THE DATA.
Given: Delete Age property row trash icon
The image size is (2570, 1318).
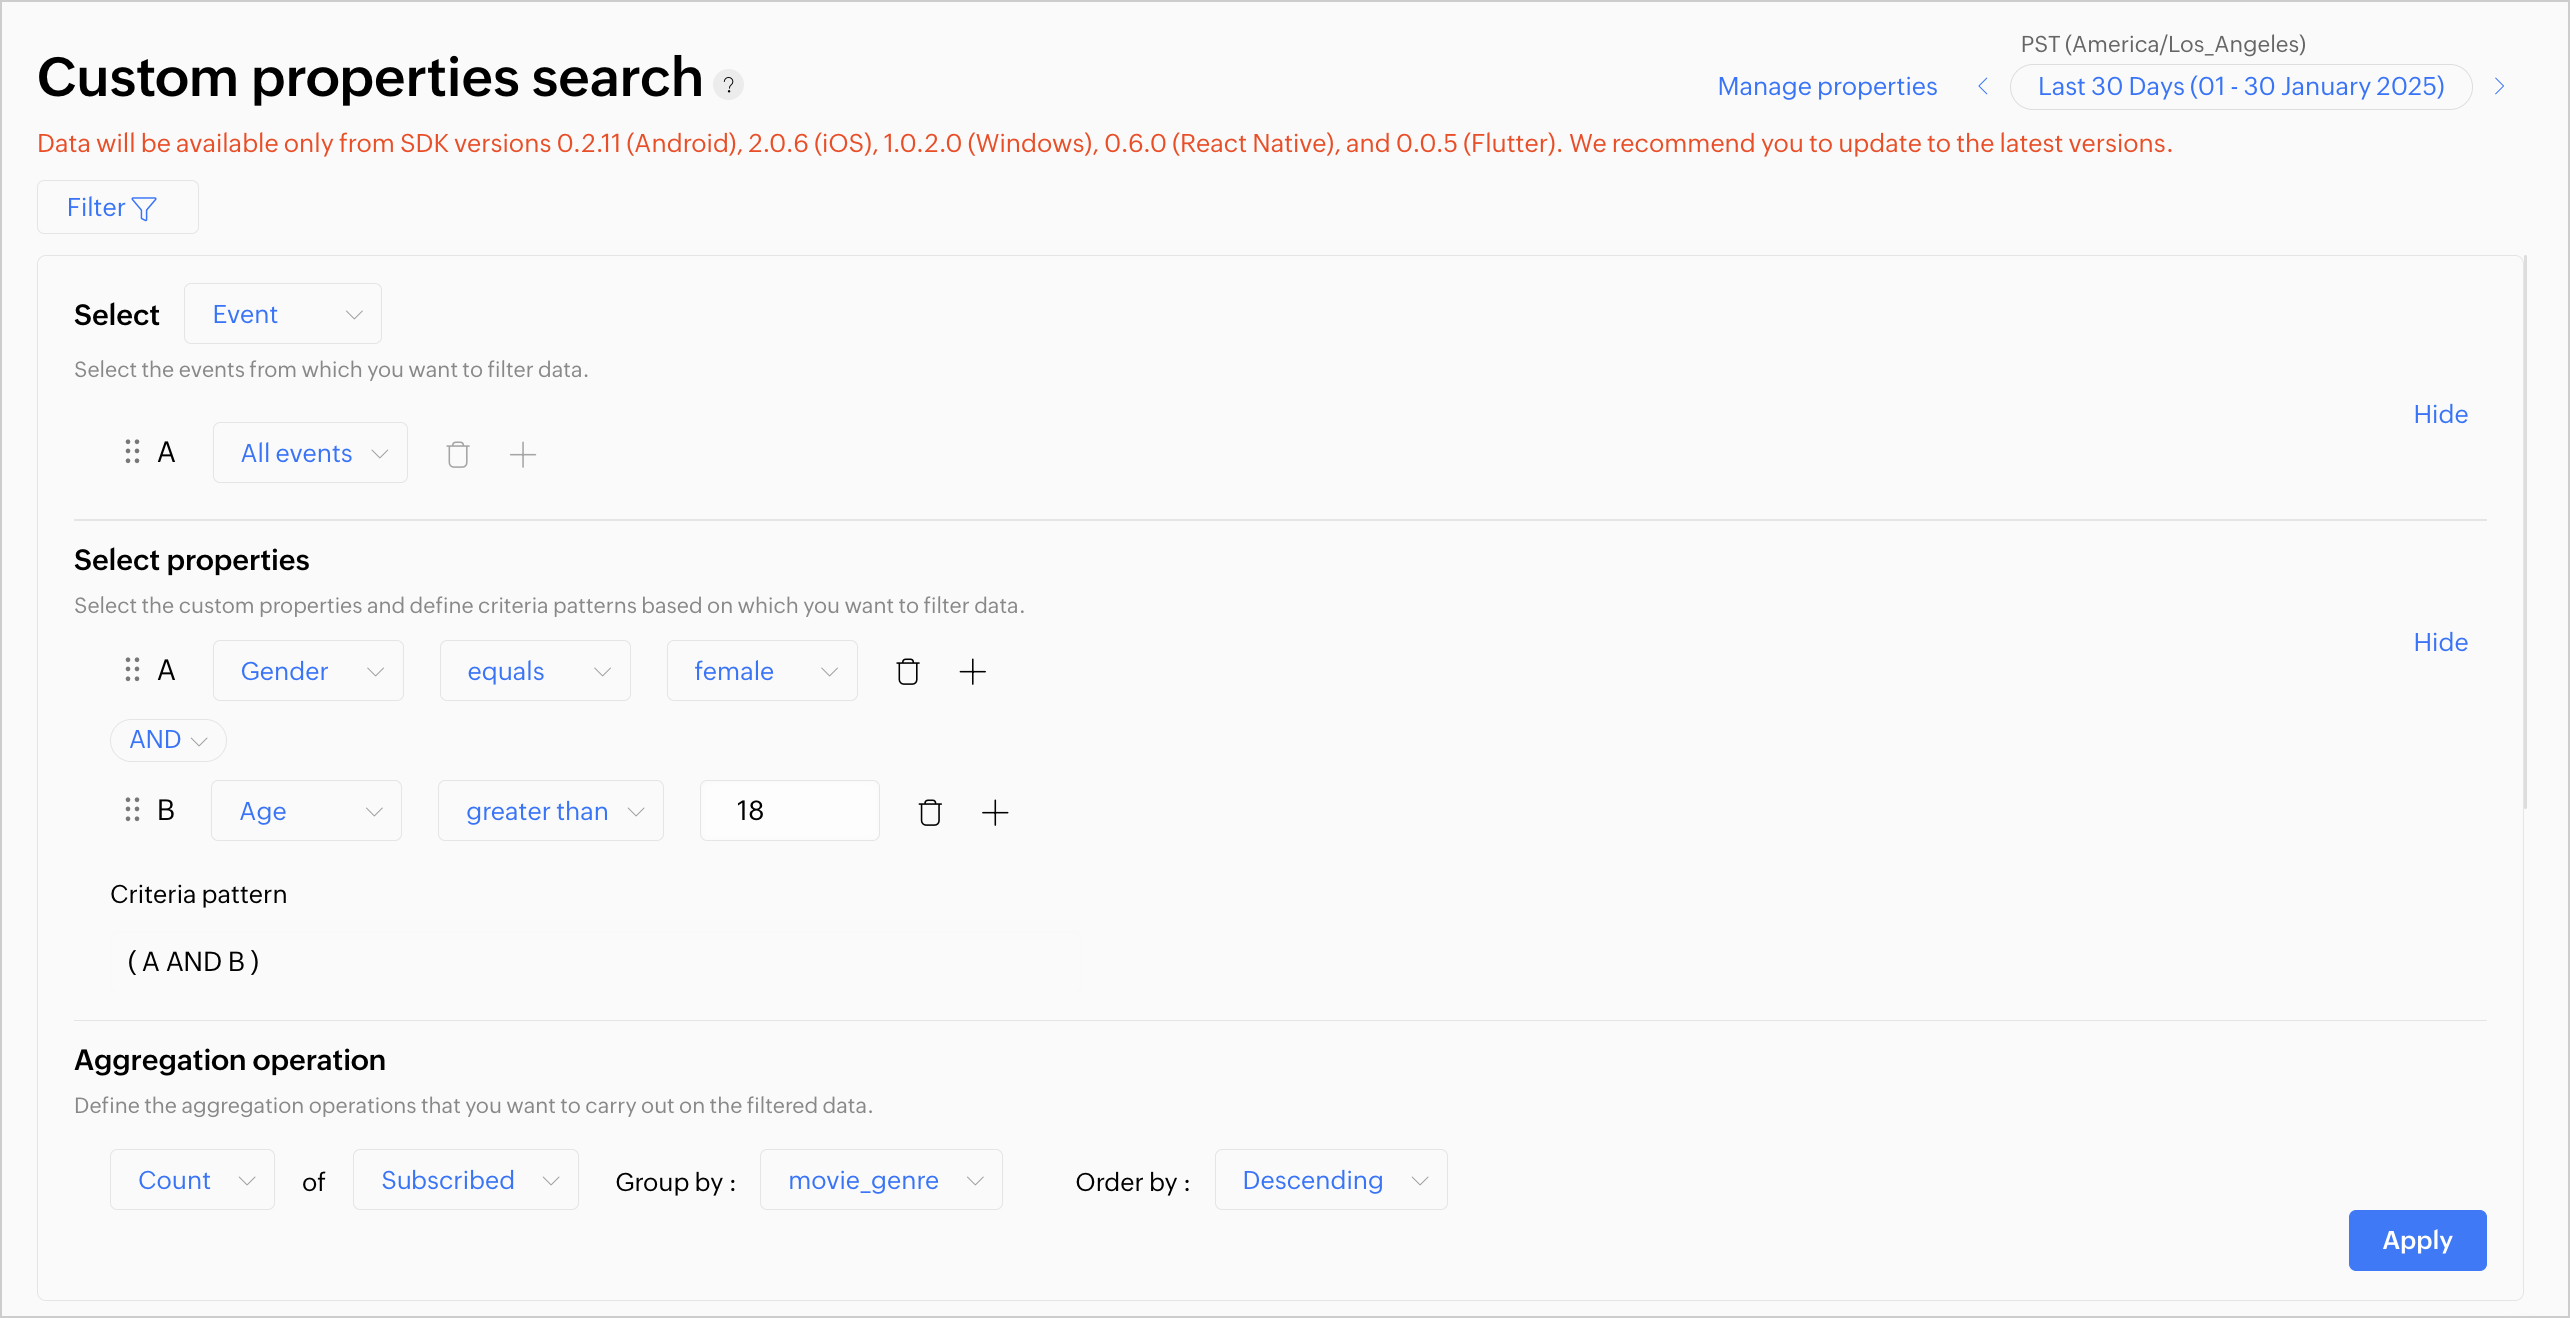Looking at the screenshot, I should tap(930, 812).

* * *

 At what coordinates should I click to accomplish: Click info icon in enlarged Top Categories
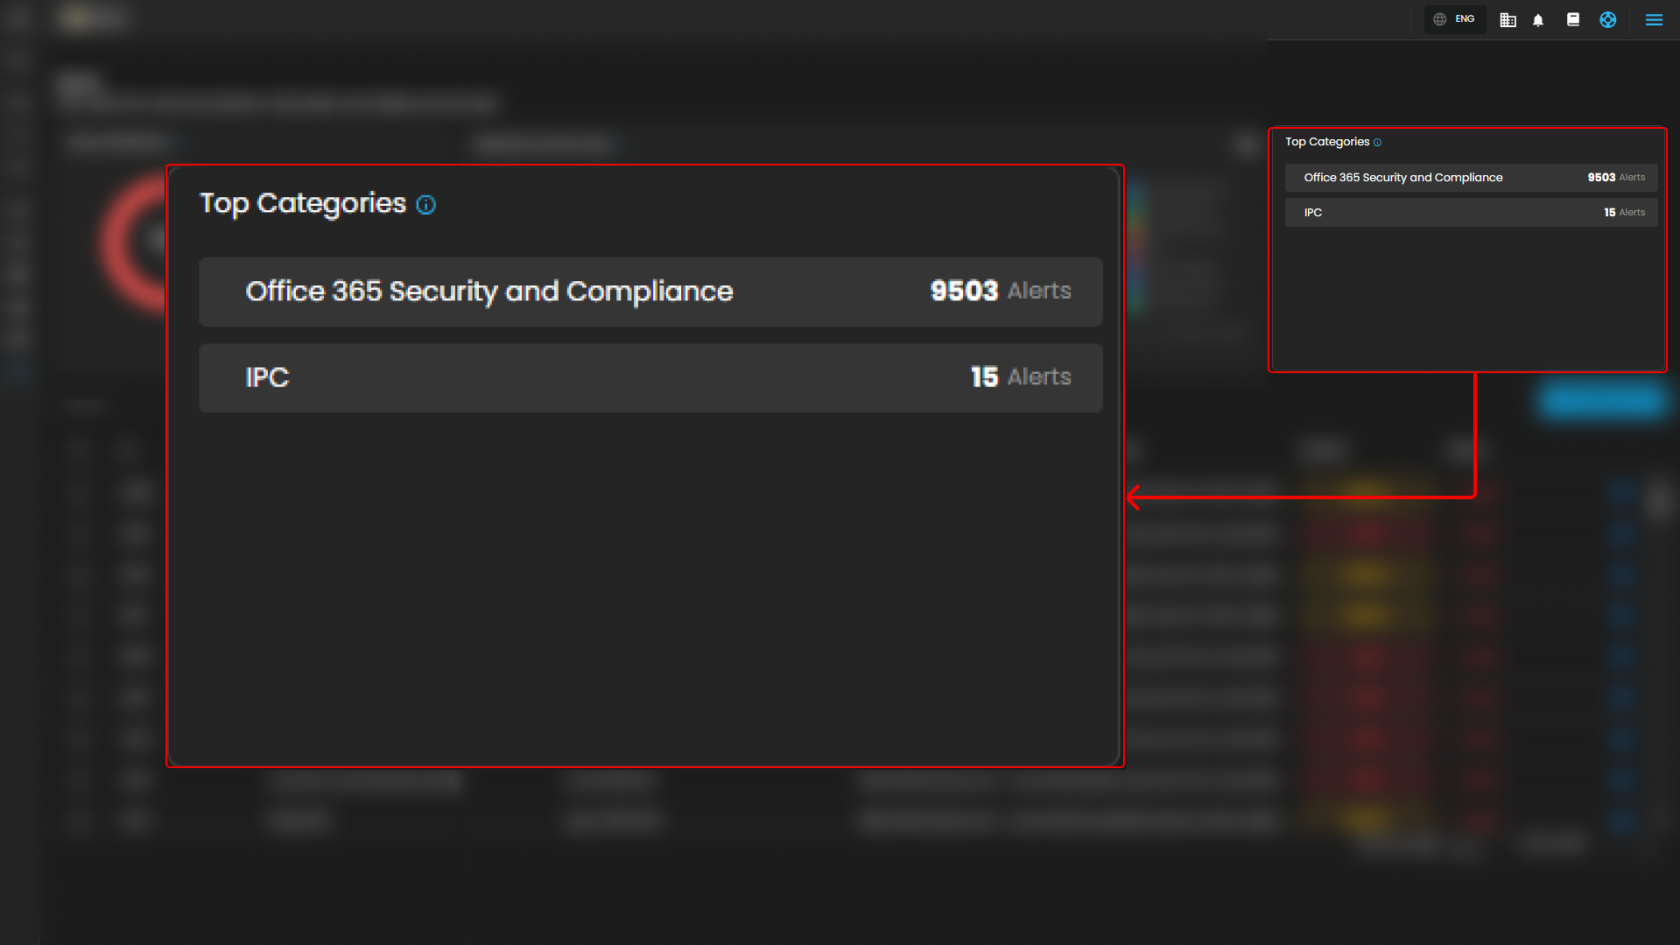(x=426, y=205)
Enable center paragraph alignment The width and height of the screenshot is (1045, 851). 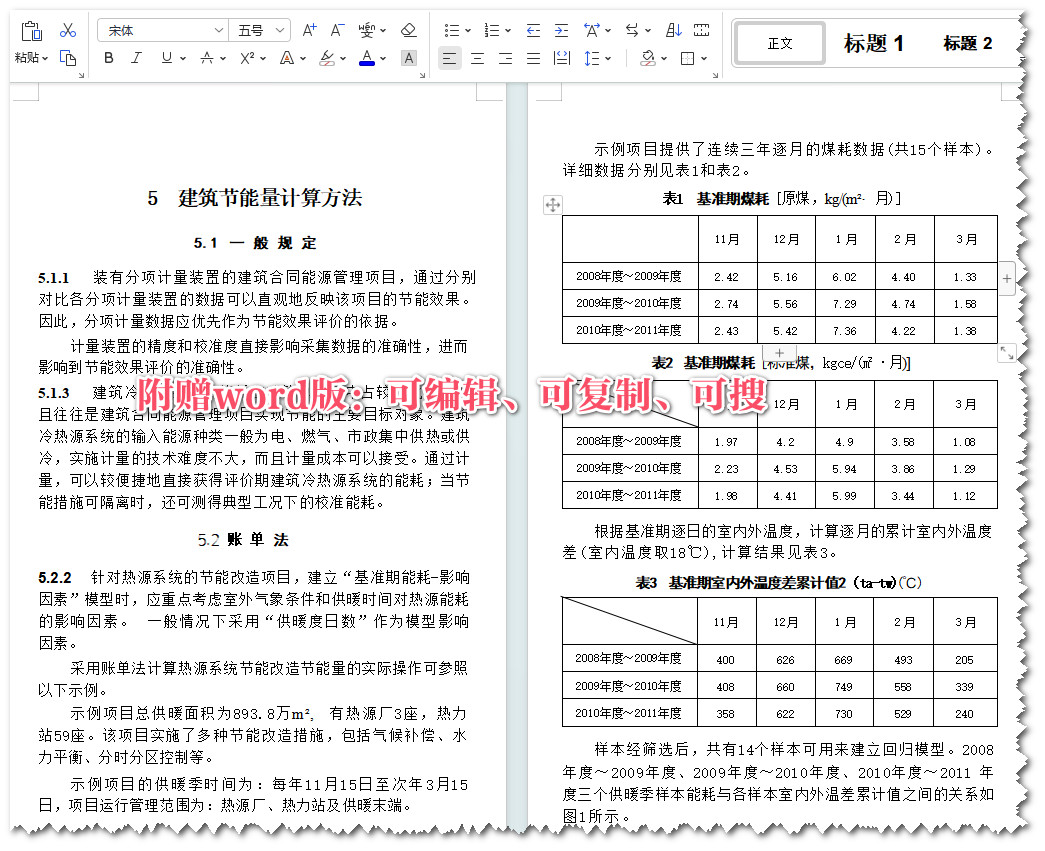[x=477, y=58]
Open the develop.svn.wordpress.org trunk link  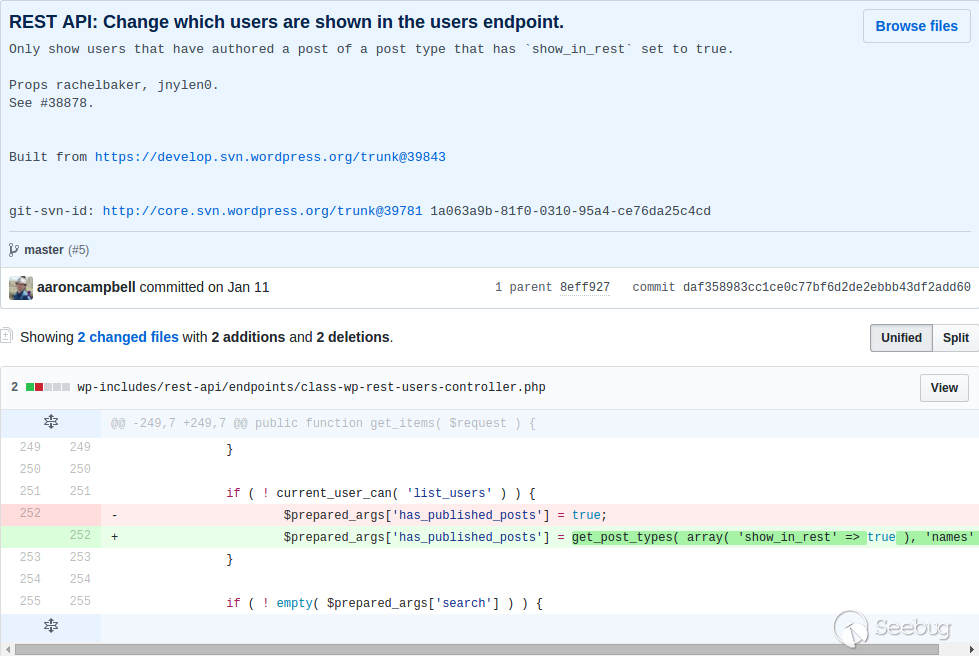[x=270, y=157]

TASK DETAILS. Collect each line of the listing above that contains the string "icon", treating uppercase and lowercase as different.

OUTPUT FOR THIS TASK.
Given: Delete Age property row trash icon
 At what coordinates should I click to accomplish: Click info icon in enlarged Top Categories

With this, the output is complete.